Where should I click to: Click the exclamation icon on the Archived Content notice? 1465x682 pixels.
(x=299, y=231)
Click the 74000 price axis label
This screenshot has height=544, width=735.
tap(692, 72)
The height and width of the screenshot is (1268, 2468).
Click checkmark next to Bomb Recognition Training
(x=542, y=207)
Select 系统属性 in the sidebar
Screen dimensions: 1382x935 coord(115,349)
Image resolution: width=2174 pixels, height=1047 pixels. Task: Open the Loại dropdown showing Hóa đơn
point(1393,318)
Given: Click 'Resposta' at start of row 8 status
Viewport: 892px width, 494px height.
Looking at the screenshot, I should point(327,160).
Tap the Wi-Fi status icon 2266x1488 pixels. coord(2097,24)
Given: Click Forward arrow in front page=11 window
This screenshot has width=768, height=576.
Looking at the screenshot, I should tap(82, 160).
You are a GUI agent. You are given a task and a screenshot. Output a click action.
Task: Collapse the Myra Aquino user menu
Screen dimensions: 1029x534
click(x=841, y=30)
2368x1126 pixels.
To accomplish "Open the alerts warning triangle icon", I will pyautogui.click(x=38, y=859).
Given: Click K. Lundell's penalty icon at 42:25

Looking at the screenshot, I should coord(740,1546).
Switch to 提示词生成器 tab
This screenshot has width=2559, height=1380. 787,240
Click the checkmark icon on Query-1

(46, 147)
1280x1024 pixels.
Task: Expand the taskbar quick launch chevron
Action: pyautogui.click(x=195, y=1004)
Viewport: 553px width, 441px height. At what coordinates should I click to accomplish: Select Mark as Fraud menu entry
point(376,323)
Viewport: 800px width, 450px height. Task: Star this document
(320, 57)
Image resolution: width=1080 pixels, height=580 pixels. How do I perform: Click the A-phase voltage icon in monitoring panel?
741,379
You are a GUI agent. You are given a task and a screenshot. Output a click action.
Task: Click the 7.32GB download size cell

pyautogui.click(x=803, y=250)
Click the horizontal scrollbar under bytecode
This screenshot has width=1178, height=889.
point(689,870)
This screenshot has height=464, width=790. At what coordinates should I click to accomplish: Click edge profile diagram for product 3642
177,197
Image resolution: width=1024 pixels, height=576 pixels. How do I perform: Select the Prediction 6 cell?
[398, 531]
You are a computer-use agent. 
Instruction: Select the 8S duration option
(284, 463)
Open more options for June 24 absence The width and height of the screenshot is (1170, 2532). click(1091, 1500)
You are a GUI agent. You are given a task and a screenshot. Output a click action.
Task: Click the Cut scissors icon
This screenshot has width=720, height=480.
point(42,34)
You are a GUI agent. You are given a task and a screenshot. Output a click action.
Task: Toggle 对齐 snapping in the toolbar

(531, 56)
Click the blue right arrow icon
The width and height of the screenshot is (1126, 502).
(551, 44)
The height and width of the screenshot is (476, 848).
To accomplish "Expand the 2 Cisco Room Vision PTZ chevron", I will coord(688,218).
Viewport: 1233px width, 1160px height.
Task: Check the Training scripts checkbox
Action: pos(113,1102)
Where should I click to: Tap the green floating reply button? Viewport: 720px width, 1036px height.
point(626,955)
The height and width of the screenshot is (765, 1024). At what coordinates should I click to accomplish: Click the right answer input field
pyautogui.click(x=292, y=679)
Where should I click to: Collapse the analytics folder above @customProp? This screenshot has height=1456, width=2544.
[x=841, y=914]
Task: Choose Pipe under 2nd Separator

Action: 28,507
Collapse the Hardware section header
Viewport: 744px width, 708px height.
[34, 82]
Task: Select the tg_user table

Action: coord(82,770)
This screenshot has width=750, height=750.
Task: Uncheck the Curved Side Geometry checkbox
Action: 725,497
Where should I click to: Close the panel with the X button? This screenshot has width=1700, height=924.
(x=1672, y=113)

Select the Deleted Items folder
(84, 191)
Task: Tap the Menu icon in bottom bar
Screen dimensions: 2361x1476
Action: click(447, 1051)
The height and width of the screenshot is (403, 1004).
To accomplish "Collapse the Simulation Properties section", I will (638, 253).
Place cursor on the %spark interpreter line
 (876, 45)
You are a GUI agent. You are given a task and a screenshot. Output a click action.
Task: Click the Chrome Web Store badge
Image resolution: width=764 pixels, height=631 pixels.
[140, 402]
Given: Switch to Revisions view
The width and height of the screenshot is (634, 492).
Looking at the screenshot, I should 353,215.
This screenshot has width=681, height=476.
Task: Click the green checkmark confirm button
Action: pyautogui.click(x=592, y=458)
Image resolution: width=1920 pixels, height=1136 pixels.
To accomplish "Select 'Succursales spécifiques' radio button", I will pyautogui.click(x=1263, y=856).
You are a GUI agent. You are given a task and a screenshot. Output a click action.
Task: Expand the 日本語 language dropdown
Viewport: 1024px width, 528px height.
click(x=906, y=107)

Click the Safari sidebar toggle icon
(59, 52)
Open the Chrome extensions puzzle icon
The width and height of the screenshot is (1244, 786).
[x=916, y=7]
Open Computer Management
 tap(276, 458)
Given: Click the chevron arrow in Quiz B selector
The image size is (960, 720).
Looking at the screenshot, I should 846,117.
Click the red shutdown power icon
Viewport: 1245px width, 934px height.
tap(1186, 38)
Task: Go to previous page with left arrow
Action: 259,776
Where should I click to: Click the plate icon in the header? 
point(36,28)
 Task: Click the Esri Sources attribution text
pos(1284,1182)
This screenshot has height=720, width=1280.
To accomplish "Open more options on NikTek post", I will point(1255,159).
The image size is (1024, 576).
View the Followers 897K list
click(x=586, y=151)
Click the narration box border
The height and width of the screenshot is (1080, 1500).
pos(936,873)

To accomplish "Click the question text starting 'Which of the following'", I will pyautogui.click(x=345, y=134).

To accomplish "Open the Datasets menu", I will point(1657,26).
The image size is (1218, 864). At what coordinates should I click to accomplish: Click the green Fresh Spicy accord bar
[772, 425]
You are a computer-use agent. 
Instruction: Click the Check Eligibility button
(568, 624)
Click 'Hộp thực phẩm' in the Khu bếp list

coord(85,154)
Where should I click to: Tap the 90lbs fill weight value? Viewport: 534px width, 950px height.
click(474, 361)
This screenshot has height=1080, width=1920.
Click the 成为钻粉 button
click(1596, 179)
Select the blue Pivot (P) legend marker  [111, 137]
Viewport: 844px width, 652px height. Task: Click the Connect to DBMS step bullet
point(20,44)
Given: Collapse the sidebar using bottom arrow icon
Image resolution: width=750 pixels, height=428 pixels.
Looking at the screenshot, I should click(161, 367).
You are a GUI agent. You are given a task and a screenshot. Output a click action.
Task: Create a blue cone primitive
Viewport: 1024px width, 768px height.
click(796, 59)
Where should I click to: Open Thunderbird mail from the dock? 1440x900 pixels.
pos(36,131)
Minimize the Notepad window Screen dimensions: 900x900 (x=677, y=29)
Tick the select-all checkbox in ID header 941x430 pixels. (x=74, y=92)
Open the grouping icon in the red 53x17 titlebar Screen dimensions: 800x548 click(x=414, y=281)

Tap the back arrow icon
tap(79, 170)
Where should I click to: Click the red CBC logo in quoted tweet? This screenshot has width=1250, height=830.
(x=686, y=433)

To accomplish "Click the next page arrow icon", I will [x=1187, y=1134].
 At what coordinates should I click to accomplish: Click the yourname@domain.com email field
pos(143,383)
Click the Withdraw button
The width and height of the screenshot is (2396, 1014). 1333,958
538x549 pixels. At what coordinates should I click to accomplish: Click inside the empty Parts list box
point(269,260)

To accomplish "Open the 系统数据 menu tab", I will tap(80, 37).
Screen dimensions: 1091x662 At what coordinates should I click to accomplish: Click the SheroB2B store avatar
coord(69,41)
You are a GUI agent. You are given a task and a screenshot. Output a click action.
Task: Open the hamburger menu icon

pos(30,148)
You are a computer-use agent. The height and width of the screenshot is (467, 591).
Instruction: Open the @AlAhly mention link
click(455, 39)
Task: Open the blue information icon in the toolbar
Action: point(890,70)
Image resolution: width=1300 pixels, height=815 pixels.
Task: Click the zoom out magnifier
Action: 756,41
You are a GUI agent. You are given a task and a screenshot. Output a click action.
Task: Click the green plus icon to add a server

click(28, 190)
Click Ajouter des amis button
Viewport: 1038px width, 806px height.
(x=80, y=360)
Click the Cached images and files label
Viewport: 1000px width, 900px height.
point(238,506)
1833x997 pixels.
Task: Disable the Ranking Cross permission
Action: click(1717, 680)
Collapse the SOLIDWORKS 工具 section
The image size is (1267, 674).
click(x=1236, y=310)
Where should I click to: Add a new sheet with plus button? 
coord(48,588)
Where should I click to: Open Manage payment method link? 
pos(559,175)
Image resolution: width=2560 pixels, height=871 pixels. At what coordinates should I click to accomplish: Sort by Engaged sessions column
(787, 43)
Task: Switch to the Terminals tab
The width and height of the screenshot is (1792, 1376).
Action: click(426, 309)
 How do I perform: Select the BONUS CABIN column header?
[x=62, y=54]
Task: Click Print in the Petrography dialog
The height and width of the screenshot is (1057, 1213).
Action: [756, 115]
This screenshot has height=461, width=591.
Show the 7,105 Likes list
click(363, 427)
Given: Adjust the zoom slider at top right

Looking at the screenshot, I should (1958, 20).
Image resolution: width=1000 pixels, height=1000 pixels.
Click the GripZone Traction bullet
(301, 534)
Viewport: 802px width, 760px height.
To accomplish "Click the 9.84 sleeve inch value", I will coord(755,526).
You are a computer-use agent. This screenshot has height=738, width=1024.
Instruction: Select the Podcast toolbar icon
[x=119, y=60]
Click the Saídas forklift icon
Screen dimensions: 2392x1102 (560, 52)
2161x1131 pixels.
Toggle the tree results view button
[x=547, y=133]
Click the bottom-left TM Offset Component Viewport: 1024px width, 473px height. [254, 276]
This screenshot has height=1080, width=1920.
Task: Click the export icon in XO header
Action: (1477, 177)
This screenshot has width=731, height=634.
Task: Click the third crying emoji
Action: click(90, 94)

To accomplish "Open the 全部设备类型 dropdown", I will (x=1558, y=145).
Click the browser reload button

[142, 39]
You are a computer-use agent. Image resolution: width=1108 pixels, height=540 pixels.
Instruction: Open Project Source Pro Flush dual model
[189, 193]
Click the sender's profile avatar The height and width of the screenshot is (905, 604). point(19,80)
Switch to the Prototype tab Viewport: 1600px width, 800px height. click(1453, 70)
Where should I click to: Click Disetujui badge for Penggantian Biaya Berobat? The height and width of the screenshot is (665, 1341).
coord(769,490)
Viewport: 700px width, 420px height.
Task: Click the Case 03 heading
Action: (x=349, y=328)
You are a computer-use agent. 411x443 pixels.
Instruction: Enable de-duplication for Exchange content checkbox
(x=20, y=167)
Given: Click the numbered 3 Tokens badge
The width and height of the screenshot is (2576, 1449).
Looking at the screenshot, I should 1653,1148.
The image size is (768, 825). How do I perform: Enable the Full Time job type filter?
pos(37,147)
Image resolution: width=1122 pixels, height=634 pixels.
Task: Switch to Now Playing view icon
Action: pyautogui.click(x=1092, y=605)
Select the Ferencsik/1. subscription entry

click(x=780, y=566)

..........

**PROBLEM STATEMENT**
Recast the entries above as a numbered list, beginning at their first line and ending with the line that contains "Looking at the screenshot, I should tap(82, 160).", both included. Leave out any blank lines.

**ANSWER FOR THE TASK**
1. Where should I click to: Click the exclamation icon on the Archived Content notice? 1465x682 pixels.
2. (x=299, y=231)
3. Click the 74000 price axis label
4. This screenshot has height=544, width=735.
5. tap(692, 72)
6. The height and width of the screenshot is (1268, 2468).
7. Click checkmark next to Bomb Recognition Training
8. (x=542, y=207)
9. Select 系统属性 in the sidebar
10. Screen dimensions: 1382x935 coord(115,349)
11. Image resolution: width=2174 pixels, height=1047 pixels. Task: Open the Loại dropdown showing Hóa đơn
12. point(1393,318)
13. Given: Click 'Resposta' at start of row 8 status
14. Viewport: 892px width, 494px height.
15. Looking at the screenshot, I should point(327,160).
16. Tap the Wi-Fi status icon 2266x1488 pixels. coord(2097,24)
17. Given: Click Forward arrow in front page=11 window
18. This screenshot has width=768, height=576.
19. Looking at the screenshot, I should tap(82, 160).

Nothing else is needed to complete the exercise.